AD ve diğer demanslar arasındaki fark neden önemlidir?

Farklı koşullar için farklı çözümler gereklidir. AD dışında bazı demans türleri olan hastalar antidepresanlara ve çeşitli destek ve ilaç türlerine ihtiyaç duyabilir. Öte yandan, AD’li kişiler bilişsel performansı iyileştirmek için ilaçlar alabilir.

Daha da önemlisi, AD kısmen önlenebilir. AD için genetik ve yaş dışındaki yedi ana risk faktörüne dikkat ederek, AD’nin en az üçte biri potansiyel olarak önlenebilir.
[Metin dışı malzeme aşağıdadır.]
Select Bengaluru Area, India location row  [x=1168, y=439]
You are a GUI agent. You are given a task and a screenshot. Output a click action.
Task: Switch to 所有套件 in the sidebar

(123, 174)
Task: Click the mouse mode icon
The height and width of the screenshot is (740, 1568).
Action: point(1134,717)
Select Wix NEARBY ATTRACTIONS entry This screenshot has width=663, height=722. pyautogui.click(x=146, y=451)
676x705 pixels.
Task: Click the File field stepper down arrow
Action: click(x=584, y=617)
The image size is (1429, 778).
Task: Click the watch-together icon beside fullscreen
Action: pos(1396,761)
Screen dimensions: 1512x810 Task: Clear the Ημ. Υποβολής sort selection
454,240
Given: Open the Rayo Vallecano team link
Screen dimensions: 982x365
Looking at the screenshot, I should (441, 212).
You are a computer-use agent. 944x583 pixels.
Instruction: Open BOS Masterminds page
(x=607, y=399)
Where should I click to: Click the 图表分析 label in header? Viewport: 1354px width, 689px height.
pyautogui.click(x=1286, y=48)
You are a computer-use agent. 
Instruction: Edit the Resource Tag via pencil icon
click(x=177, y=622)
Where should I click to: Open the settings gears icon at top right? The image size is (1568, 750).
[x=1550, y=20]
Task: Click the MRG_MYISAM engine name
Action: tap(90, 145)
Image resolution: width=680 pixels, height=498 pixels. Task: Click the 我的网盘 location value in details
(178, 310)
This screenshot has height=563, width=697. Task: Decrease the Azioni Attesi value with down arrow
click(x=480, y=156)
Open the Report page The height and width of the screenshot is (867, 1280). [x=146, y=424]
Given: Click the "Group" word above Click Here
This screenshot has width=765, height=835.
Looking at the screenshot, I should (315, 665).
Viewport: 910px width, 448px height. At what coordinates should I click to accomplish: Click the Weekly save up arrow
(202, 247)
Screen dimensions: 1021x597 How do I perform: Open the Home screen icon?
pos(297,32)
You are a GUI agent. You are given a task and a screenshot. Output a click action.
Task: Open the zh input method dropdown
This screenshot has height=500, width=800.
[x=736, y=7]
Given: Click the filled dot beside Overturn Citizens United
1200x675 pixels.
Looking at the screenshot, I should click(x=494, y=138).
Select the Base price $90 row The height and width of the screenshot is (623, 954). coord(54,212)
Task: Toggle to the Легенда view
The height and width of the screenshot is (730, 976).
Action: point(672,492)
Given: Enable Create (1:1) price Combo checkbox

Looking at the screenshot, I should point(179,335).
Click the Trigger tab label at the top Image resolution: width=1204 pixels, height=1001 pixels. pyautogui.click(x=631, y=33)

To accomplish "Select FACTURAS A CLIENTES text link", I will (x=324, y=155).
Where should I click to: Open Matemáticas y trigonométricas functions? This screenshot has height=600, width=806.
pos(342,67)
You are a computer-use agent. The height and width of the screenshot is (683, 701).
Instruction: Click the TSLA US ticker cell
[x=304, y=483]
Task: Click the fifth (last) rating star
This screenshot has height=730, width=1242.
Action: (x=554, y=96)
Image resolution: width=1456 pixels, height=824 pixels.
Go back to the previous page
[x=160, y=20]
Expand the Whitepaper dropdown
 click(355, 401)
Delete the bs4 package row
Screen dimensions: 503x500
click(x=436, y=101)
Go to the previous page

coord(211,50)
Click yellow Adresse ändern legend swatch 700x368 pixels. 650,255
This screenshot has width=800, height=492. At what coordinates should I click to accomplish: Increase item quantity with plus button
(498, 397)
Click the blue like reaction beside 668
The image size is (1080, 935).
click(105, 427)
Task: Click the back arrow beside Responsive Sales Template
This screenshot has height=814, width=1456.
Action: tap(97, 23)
Önlenebilir yedi risk faktörü şunları içerir:

  • Diyabet – Yüksek kan şekeri
  • Hipertansiyon – Yüksek tansiyon
  • Obezite – Aşırı vücut ağırlığı
  • Fiziksel hareketsizlik
  • Depresyon – Düşük ruh hali
  • Sigara içmek
  • Kötü eğitim

Egzersiz yapmak daha iyi kan akışını uyarır ve ayrıca beyin hücreleri arasındaki bağlantıların artmasına yardımcı olur. Yeni bir oyun veya dil öğrenmek, satranç oynamak veya yeni kitaplar okumak gibi zihinsel egzersizler de beynin performansını artırmaya yardımcı olur ve yaşa bağlı bunamanın başlangıcını yavaşlatabilir. Sağlıklı bir diyet, genel sağlığın anahtarıdır.

Bu nedenle en son tavsiye, sağlıklı bir beslenme düzeni sürdürmek, düzenli yeterli egzersiz yapmak ve beyni de eğlenceli bir şekilde çalıştırmak olacaktır. Yaşamı zenginleştirmek için mümkün olduğunca çok şey yapmak, tek bir alana odaklanmak yerine iyi kalmak için çok önemlidir.